Sediment‐related disasters induced by the 2018 Hokkaido Eastern Iburi Earthquake
Nobutomo OSANAI, Masahiro KAIBORI, Takashi YAMADA, Mio KASAI, Shin‐ichiro HAYASHI, Shin’ya KATSURA, Takahisa FURUICHI, Seiji YANAI, Hiroshi TAKEBAYASHI, Takeshi FUJINAMI, Yasuhiro MURAKAMI, Yu INAMI, Hajime SATO, Yasutaka NAKATA, Tomoyuki ABE, Hiroyuki OHNO, Toshiya TAKESHI, Toshiaki TANAKA, Satoshi ONODA, Hiroki HONMA, Kazuki YANAI, Tomoyoshi MIYAZAKI, Junya UENO, Tomoya HAYAKAWA,
and Kouhei SUGAI
On 6th September 2018, a large earthquake (the 2018 Hokkaido Eastern Iburi arthquake) with the magnitude of 6.7 struck the eastern Iburi region, Hokkaido and triggered numerous landslides. The landslides were distributed densely over hilly areas (400km2) in Atsuma, Abira, and Mukawa Town, the total area of which reached 13.4 km2. All landslides were shallow landslides except a large‐scale deep‐seated one generated in midstream area of the Hidaka‐Horonai River. The area is covered by thick pyroclastic all deposits derived from the Tarumae Volcano etc., and the strong seismic shock triggered shallow landsliding of them.

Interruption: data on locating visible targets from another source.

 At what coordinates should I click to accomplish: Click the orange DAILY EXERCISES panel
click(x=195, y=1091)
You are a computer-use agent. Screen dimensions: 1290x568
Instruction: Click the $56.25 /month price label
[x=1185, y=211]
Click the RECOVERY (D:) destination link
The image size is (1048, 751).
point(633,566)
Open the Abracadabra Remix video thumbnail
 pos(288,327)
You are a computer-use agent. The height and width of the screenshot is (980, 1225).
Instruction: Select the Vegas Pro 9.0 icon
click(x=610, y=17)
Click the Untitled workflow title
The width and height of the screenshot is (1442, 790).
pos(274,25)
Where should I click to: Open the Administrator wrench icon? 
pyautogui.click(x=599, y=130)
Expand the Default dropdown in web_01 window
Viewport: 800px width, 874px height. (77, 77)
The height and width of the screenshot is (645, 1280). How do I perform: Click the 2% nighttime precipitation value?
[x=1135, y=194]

Some shallow landslides occurred at a relatively gentle slope (<15°). Shallow landslides moving along a valley topography tended to travel longer than those moving along a non‐valley topography. In catchments where shallow landslides densely occurred, the ratio of landslide area to the total catchment area was very large compared with past earthquake events, suggesting that the catchments became highly devastated. Based on these survey results, we propose viewpoints for preventing secondary disasters in the damaged area and for promoting countermeasures against and studies on earthquake‐induced landslide disasters in volcanic regions.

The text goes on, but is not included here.